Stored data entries
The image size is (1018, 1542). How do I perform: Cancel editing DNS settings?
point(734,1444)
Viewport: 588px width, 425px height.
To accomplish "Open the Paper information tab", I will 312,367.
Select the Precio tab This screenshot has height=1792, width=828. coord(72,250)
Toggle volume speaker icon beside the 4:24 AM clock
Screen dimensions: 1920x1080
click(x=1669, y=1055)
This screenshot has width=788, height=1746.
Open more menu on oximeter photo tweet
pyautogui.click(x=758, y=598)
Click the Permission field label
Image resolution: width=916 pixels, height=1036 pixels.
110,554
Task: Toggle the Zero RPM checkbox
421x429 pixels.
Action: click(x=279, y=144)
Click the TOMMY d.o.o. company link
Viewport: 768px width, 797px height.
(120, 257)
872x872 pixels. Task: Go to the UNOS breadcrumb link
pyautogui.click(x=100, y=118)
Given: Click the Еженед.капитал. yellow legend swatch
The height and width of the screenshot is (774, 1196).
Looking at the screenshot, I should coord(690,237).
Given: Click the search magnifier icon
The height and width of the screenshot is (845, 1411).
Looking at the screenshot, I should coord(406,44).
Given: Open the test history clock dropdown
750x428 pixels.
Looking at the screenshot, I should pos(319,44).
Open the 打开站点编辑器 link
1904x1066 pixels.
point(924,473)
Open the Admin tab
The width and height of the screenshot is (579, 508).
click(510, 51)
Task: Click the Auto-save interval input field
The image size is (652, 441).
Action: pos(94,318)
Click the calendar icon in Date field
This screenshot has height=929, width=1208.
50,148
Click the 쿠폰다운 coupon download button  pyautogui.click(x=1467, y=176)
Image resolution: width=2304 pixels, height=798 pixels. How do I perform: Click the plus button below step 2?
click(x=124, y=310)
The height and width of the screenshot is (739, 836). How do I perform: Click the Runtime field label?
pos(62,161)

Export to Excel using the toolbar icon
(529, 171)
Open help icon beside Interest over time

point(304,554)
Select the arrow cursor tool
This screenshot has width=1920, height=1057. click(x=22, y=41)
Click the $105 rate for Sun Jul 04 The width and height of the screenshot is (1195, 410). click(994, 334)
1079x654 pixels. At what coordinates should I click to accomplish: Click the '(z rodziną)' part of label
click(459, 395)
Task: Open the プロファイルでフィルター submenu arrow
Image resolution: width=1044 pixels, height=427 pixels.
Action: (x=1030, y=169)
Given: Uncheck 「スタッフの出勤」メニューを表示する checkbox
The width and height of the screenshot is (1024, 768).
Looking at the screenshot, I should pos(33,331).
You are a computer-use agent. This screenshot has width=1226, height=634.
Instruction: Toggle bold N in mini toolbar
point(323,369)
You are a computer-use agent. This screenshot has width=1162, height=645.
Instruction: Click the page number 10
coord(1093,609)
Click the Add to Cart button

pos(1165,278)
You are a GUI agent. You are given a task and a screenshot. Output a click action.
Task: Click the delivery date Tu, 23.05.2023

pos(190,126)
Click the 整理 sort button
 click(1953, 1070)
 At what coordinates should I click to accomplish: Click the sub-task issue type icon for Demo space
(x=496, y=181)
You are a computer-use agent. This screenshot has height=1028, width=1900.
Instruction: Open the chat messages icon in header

- [How to complete this task]:
Return every record above exactly as it appears.

- [Finished task]:
The image size is (1018, 1542). How do I perform: Cancel editing DNS settings?
point(734,1444)
Viewport: 588px width, 425px height.
To accomplish "Open the Paper information tab", I will 312,367.
Select the Precio tab This screenshot has height=1792, width=828. coord(72,250)
Toggle volume speaker icon beside the 4:24 AM clock
Screen dimensions: 1920x1080
click(x=1669, y=1055)
This screenshot has width=788, height=1746.
Open more menu on oximeter photo tweet
pyautogui.click(x=758, y=598)
Click the Permission field label
Image resolution: width=916 pixels, height=1036 pixels.
110,554
Task: Toggle the Zero RPM checkbox
421x429 pixels.
Action: click(x=279, y=144)
Click the TOMMY d.o.o. company link
Viewport: 768px width, 797px height.
(120, 257)
872x872 pixels. Task: Go to the UNOS breadcrumb link
pyautogui.click(x=100, y=118)
Given: Click the Еженед.капитал. yellow legend swatch
The height and width of the screenshot is (774, 1196).
Looking at the screenshot, I should coord(690,237).
Given: Click the search magnifier icon
The height and width of the screenshot is (845, 1411).
Looking at the screenshot, I should coord(406,44).
Given: Open the test history clock dropdown
750x428 pixels.
Looking at the screenshot, I should pos(319,44).
Open the 打开站点编辑器 link
1904x1066 pixels.
point(924,473)
Open the Admin tab
The width and height of the screenshot is (579, 508).
click(510, 51)
Task: Click the Auto-save interval input field
The image size is (652, 441).
Action: pos(94,318)
Click the calendar icon in Date field
This screenshot has height=929, width=1208.
50,148
Click the 쿠폰다운 coupon download button  pyautogui.click(x=1467, y=176)
Image resolution: width=2304 pixels, height=798 pixels. How do I perform: Click the plus button below step 2?
click(x=124, y=310)
The height and width of the screenshot is (739, 836). How do I perform: Click the Runtime field label?
pos(62,161)

Export to Excel using the toolbar icon
(529, 171)
Open help icon beside Interest over time

point(304,554)
Select the arrow cursor tool
This screenshot has width=1920, height=1057. click(x=22, y=41)
Click the $105 rate for Sun Jul 04 The width and height of the screenshot is (1195, 410). click(994, 334)
1079x654 pixels. At what coordinates should I click to accomplish: Click the '(z rodziną)' part of label
click(459, 395)
Task: Open the プロファイルでフィルター submenu arrow
Image resolution: width=1044 pixels, height=427 pixels.
Action: (x=1030, y=169)
Given: Uncheck 「スタッフの出勤」メニューを表示する checkbox
The width and height of the screenshot is (1024, 768).
Looking at the screenshot, I should pos(33,331).
You are a computer-use agent. This screenshot has width=1226, height=634.
Instruction: Toggle bold N in mini toolbar
point(323,369)
You are a computer-use agent. This screenshot has width=1162, height=645.
Instruction: Click the page number 10
coord(1093,609)
Click the Add to Cart button

pos(1165,278)
You are a GUI agent. You are given a task and a screenshot. Output a click action.
Task: Click the delivery date Tu, 23.05.2023

pos(190,126)
Click the 整理 sort button
 click(1953, 1070)
 At what coordinates should I click to accomplish: Click the sub-task issue type icon for Demo space
(x=496, y=181)
You are a computer-use agent. This screenshot has height=1028, width=1900.
Instruction: Open the chat messages icon in header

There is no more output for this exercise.